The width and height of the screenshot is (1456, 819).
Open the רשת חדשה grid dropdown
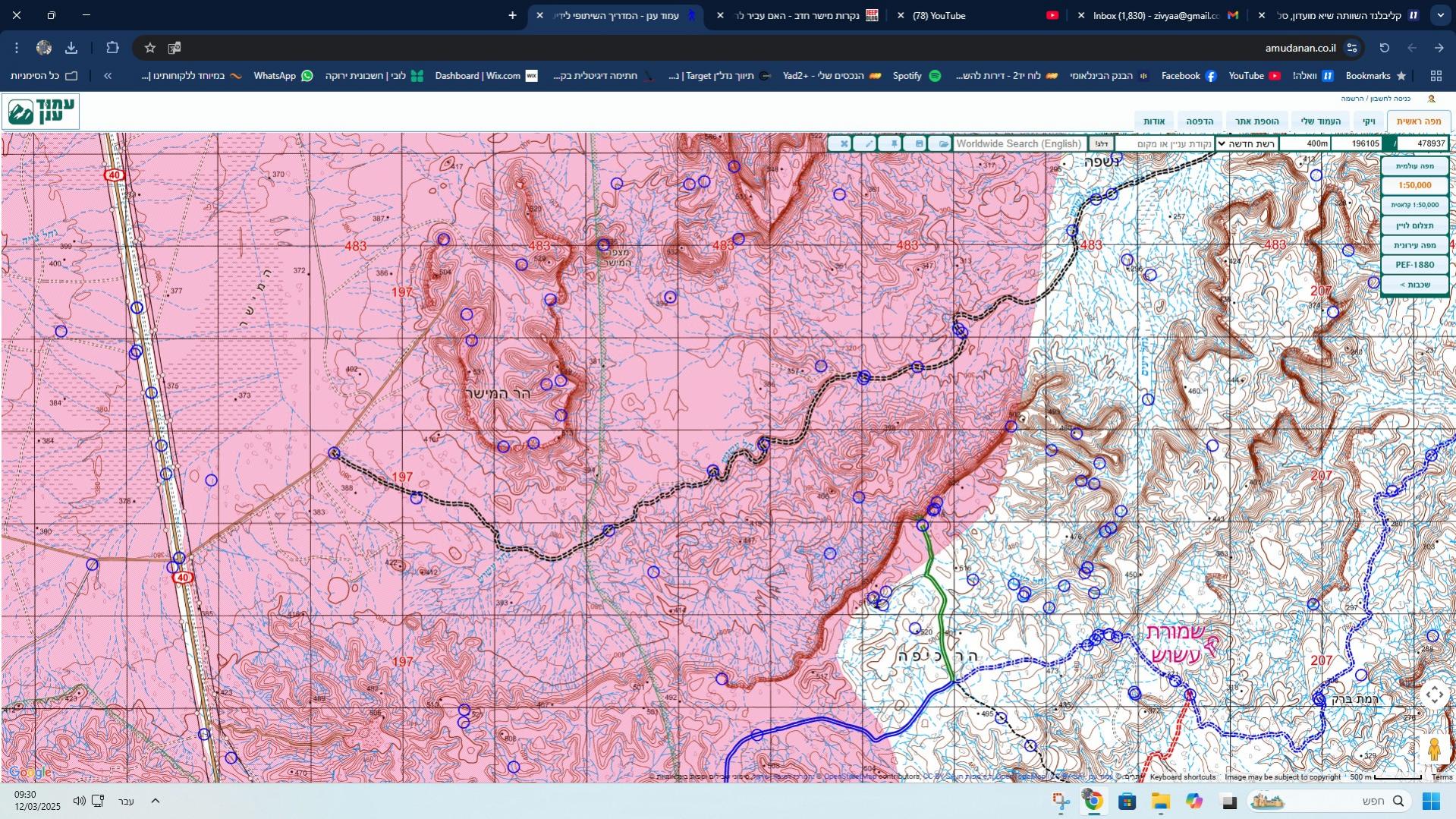pos(1246,143)
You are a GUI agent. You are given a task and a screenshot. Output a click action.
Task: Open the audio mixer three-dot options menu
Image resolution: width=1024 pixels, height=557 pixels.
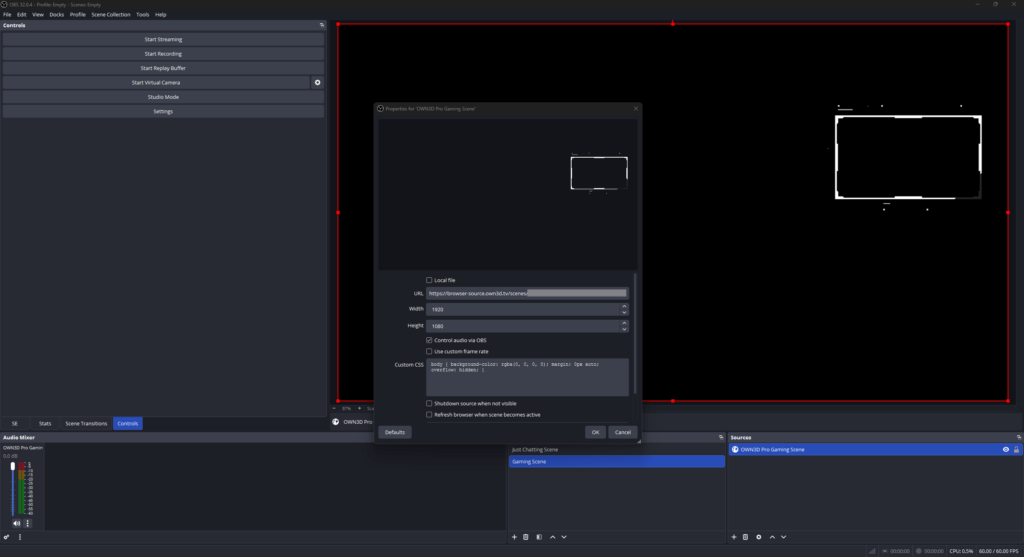28,523
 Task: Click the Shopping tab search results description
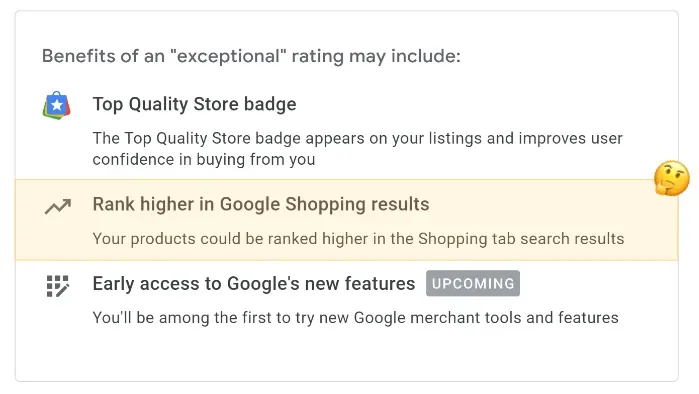[x=358, y=239]
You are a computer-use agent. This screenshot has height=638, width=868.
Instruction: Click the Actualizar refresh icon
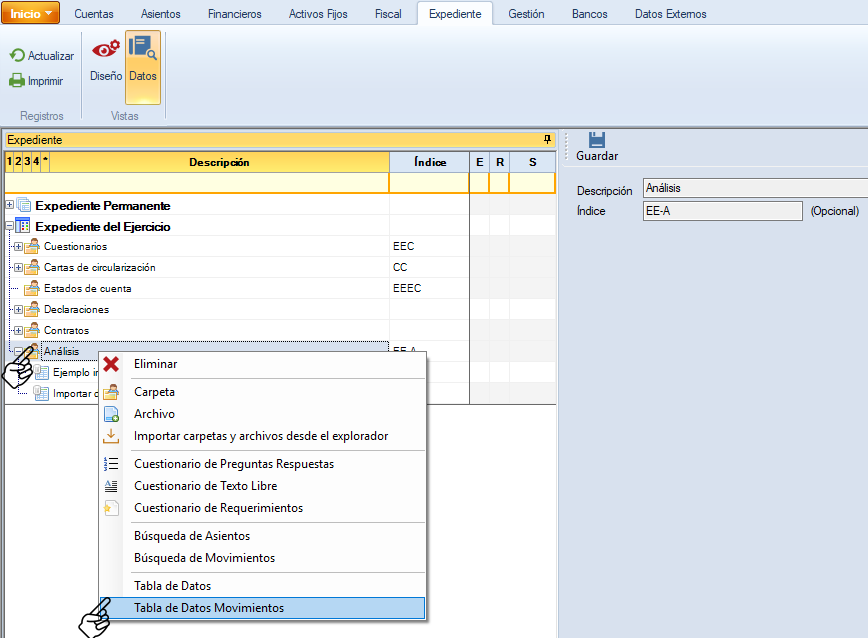(x=17, y=56)
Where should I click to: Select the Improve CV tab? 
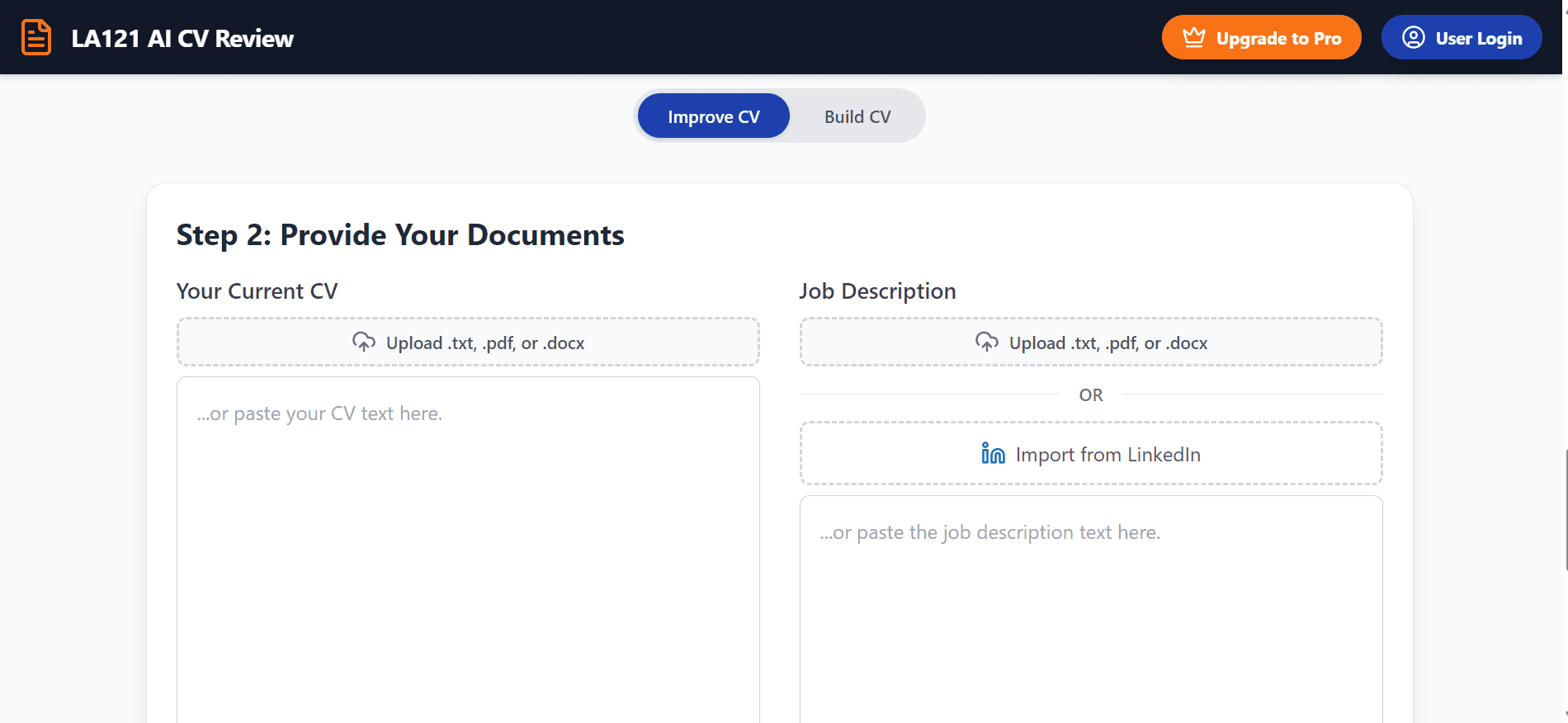tap(713, 116)
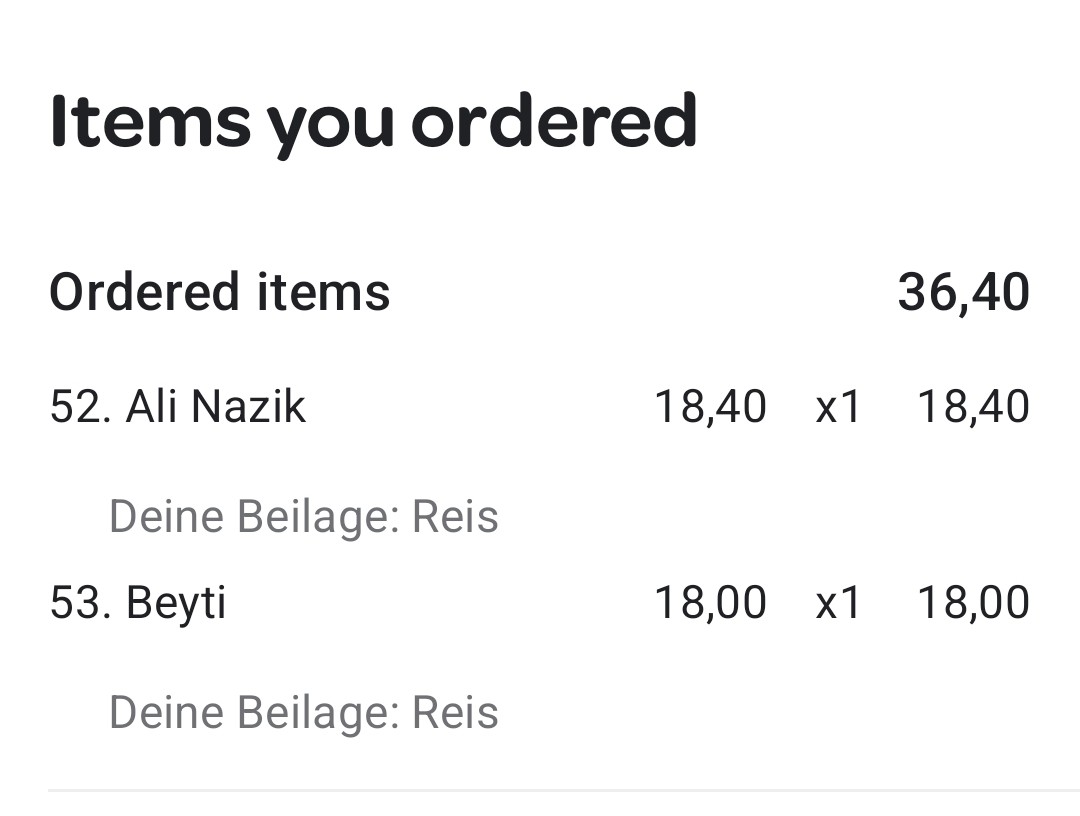Click the item number 53
Image resolution: width=1080 pixels, height=816 pixels.
click(80, 603)
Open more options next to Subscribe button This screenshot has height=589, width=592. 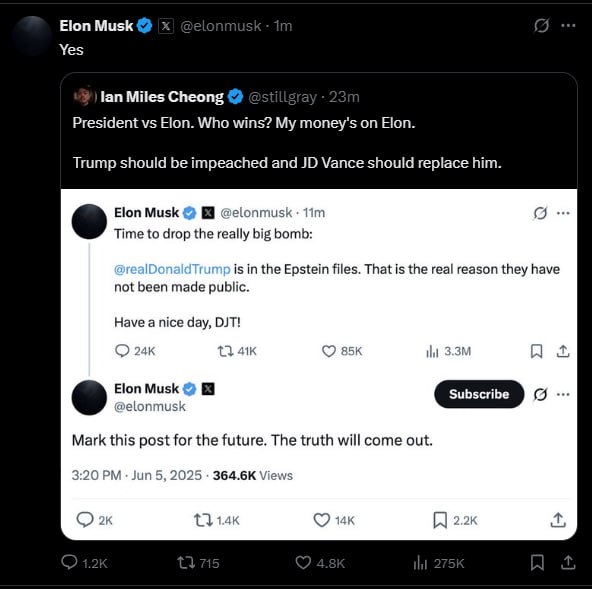(x=563, y=395)
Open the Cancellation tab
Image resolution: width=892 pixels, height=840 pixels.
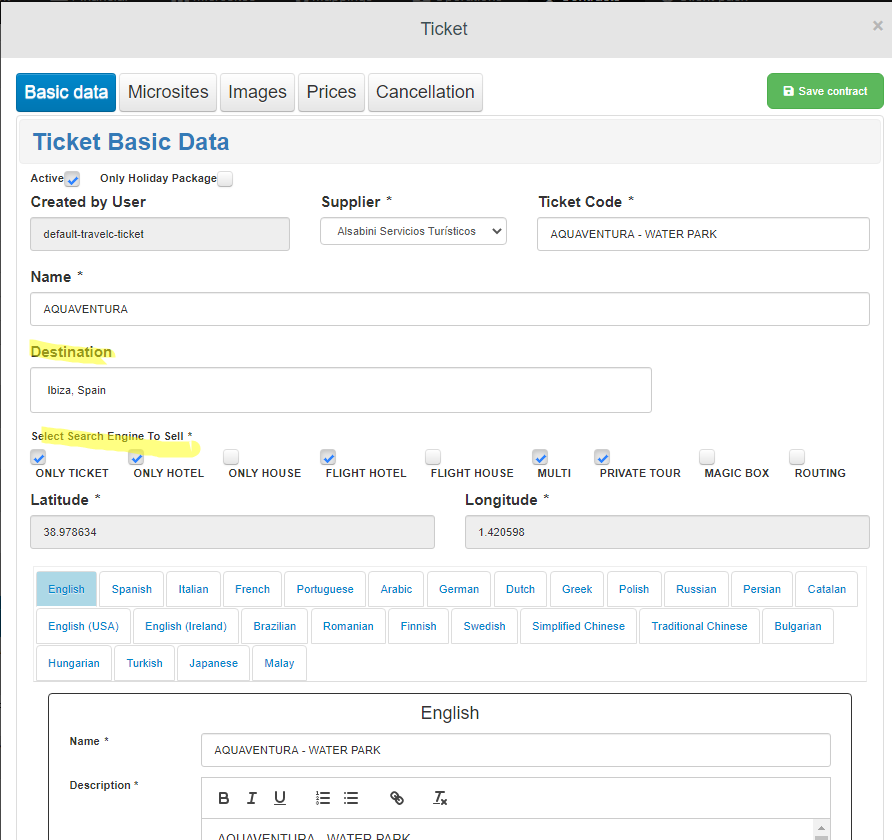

◆ Task goal: Look through the data above and return each line where the string "agent" occurs.

◆ Response area:
You are a GUI agent. You are given a task and a screenshot. Output a click action.
You are a computer-use agent. This screenshot has height=638, width=868.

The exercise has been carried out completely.